Miss Wynn walked slowly up Pennsylvania Avenue with a smile on her face.
“I did not give him the credit,” she declared, repeating it; “I did not give him the credit. Here I was, playing an alluring game on the side, and my dear Tom transforms it into a struggle for bread and butter; for of course, if the Board of Education goes, I lose my place.” She lifted her head and stared along the avenue.
A bitterness dawned in her eyes. The whole street was a living insult to her. Here she was, an American girl by birth and breeding, a daughter of citizens who had fought and bled and worked for a dozen generations on this soil; yet if she stepped into this hotel to rest, even with full purse, she would be politely refused accommodation. Should she attempt to go into this picture show she would be denied entrance. She was thirsty with the walk; but at yonder fountain the clerk would roughly refuse to serve her. It was lunch time; there was no place within a mile where she was allowed to eat. The revolt deepened within her. Beyond these known and definite discriminations lay the unknown and hovering. In yonder store nothing hindered the clerk from being exceptionally pert; on yonder street-car the conductor might reserve his politeness for white folk; this policeman’s business was to keep black and brown people in their places. All this Caroline Wynn thought of, and then smiled.
This was the thing poor blind Bles was trying to attack by “appeals” for “justice.” Nonsense! Does one “appeal” to the red-eyed beast that throttles him? No. He composes himself, looks death in the eye, and speaks softly, on the chance. Whereupon Miss Wynn composed herself, waved gayly at a passing acquaintance, and matched some ribbons in a department store. The clerk was new and anxious to sell.
Meantime her brain was busy. She had a hard task before her. Alwyn’s absurd conscience and Quixotic ideas were difficult to cope with. After his last indiscreet talk she had ventured deftly to remonstrate, and she well remembered the conversation.

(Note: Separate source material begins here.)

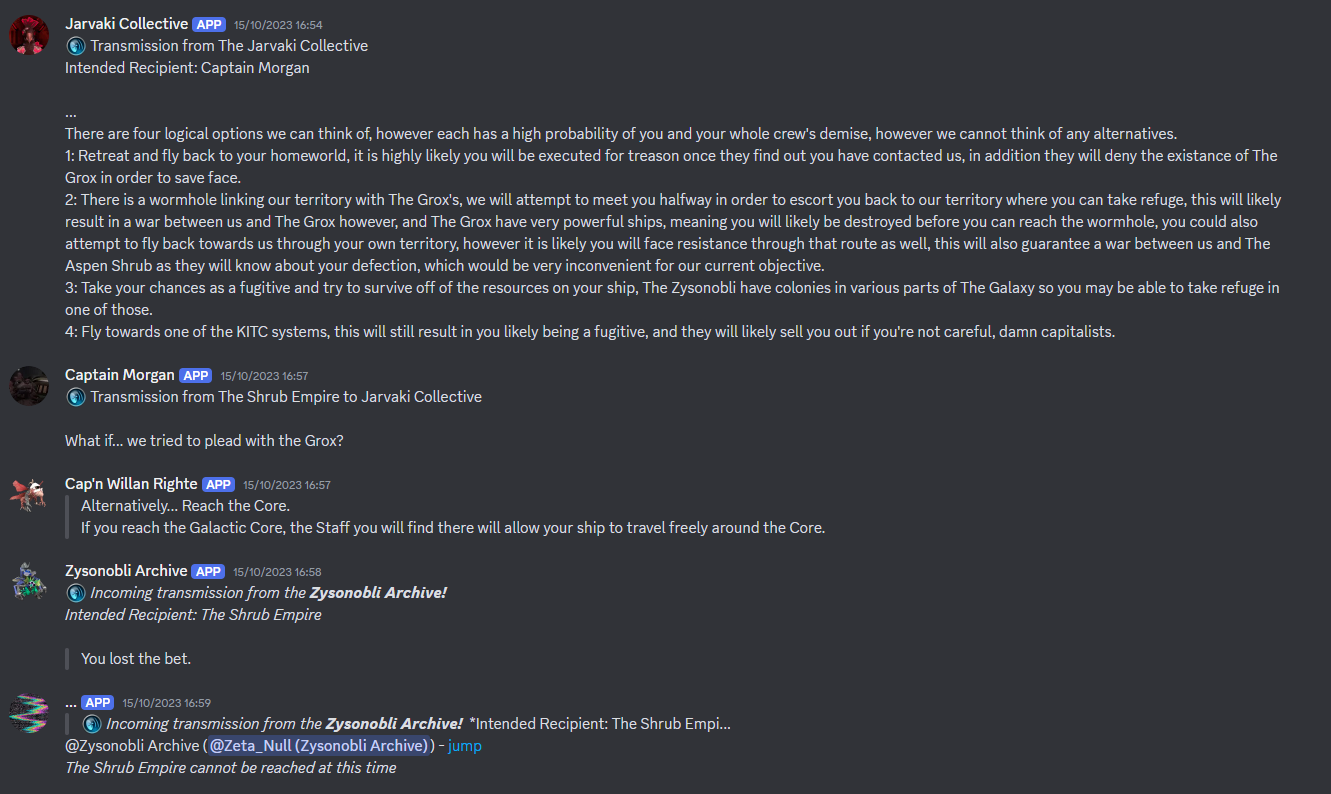Click the glitchy avatar of "..." user
Screen dimensions: 1331x794
[29, 712]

“Wasn’t what I said true?” he had asked.
“Perfectly. Is that an excuse for saying it?”
“The facts ought to be known.”
“Yes, but ought you to tell them?”
“If not I, who?”
“Some one who is less useful elsewhere, and whom I like less.”
“Carrie,” he had been intensely earnest. “I want to do the best thing, but I’m puzzled. I wonder if I’m selling my birthright for six thousand dollars?”
“In case of doubt, do it.”
“But there’s the doubt: I may convert; I may open the eyes of the blind; I may start a crusade for Negro rights.”
“Don’t believe it; it’s useless; we’ll never get our rights in this land.”
“You don’t believe that!” he had ejaculated, shocked.
Well, she must begin again. As she had hoped, he was waiting for her when she reached home. She welcomed him cordially, made a little music for him, and served tea.
“Bles,” she said, “the Opposition has been laying a pretty shrewd trap for you.”
“What?” he asked absently.
“They are going to have you chosen as High School commencement orator.”
“Me? Stuff!”
“You—and not stuff, but ‘Education’ will be your natural theme. Indeed, they have so engineered it that the party chiefs expect from you a defence of their dropping of the Educational Bill.”
“What!”
“Yes, and probably your nomination will come before the speech and confirmation after.”
Bles walked the floor excitedly for a while and then sat down and smiled.
“It was a shrewd move,” he said; “but I think I thank them for it.”
“I don’t. But still,
“ ‘’T is the sport to see the engineer hoist
by his own petar.’ ”
Bles mused and she watched him covertly. Suddenly she leaned over.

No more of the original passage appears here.